Uma sonda para as portas do Sol

A NASA lança para o espaço, este sábado, a sonda que vai beijar a coroa solar.

A estrela mais perto da Terra vai ser estudada por um aparelho que levou oito anos a construir e teve um orçamento de mais de mil milhões de Euros.

A Agência espacial norte americana vive por estas horas momentos de grande expectativa em Cabo Canaveral porque além da sonda também o veículo que a transporta é um prodígio da tecnologia. É um dos foguetões mais potentes da história.

O foguete Delta IV da NASA leva mais um andar de potência do que é normal, um adicional de energia 55 vezes superior ao necessário para chegar a Marte; mas este foguete vai mais longe, ele leva a Sonda Solar Parker até às portas do Sol.

"Vão ser sete anos de espera para conseguirmos aquilo que queremos", adianta a cientista do projeto, Nicola Fox. Só em 2025 a sonda vai estar onde é preciso para recolher a informação.

Depois de chegar à coroa solar "a sonda recolhe os dados de forma rápida e o trabalho fica concluído em três meses", de acordo com a cientista.

Devido à distância entre o Sol e a Terra "é impossível manobrar a sonda com um telecomando e por isso este é o aparelho espacial mais autónomo alguma vez feito", explica.

A Sonda Solar Parker que vai onde nenhuma foi. O aparelho vai enfrentar temperaturas de 1400ºC (à superfície, a temperatura do Sol atinge os 5.500ºC) e os sensores vão captar a forma como a energia e o calor circulam através da camada de plasma e gás ionizado que constituem a coroa solar e desta forma podemos perceber como a radiação solar interfere com o clima espacial.

A sonda é lançada na manhã deste sábado numa viagem de sete anos mas a uma velocidade equivalente a uma viagem entre Lisboa e Tóquio em apenas um minuto.
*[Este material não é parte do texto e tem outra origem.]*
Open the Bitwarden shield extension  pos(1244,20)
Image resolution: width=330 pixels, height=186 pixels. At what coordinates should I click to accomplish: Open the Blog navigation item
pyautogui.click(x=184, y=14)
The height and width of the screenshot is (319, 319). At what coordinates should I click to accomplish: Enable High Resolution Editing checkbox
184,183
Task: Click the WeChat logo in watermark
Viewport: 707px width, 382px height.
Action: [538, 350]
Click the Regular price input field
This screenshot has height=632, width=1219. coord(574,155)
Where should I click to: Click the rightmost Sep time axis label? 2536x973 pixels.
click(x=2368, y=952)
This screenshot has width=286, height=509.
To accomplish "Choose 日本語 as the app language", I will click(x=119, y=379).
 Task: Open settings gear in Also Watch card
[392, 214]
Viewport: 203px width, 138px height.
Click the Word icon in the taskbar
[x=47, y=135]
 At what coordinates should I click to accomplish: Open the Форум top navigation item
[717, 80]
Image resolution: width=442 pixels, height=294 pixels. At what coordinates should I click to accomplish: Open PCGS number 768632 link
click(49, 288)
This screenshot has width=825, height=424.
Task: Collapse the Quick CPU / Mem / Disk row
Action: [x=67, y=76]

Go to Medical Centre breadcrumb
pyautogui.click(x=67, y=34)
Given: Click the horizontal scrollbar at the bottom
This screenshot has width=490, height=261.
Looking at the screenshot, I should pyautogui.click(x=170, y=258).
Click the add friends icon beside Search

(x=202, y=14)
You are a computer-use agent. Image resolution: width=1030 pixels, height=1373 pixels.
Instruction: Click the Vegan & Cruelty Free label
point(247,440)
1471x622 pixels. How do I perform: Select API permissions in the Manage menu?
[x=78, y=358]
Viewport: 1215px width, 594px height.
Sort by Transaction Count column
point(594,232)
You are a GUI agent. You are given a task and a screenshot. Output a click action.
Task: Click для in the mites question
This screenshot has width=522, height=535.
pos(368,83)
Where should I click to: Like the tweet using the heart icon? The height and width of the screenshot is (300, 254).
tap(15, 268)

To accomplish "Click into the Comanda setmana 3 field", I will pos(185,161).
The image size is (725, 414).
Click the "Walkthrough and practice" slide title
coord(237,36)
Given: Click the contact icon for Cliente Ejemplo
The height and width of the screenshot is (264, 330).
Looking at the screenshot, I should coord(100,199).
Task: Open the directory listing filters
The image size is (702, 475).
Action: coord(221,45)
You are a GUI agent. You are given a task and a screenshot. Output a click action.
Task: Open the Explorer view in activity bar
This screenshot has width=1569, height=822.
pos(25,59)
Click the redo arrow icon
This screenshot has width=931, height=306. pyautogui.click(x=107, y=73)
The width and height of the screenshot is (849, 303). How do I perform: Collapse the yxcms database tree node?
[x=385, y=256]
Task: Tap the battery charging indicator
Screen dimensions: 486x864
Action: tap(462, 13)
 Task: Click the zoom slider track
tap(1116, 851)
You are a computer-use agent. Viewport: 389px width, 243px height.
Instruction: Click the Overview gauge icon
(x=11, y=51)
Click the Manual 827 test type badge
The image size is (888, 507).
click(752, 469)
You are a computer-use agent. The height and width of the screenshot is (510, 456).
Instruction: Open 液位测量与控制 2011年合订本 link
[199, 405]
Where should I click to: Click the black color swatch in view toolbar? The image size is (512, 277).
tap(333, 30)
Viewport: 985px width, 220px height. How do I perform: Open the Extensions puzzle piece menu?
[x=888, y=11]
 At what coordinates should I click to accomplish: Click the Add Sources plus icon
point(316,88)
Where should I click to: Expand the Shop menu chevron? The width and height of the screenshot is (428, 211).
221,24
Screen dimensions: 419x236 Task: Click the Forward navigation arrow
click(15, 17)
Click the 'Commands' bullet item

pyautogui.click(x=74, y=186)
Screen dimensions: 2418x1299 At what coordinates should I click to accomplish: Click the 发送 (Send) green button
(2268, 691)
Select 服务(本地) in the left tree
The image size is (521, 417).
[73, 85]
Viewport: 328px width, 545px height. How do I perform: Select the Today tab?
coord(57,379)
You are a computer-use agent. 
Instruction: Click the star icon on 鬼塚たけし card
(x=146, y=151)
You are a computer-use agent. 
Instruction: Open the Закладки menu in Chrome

O aparelho tem o nome do, ainda vivo, astrofísico norte-americano Eugene Parker, de 91 anos, que apresentou, na década de 50, uma série de conceitos para explicar como as estrelas, incluindo o Sol, libertam energia. Chamou vento solar à 'cascata' de energia do Sol e descreveu todo um "sistema complexo" de plasmas, campos magnéticos e partículas energéticas associado ao conceito de vento solar.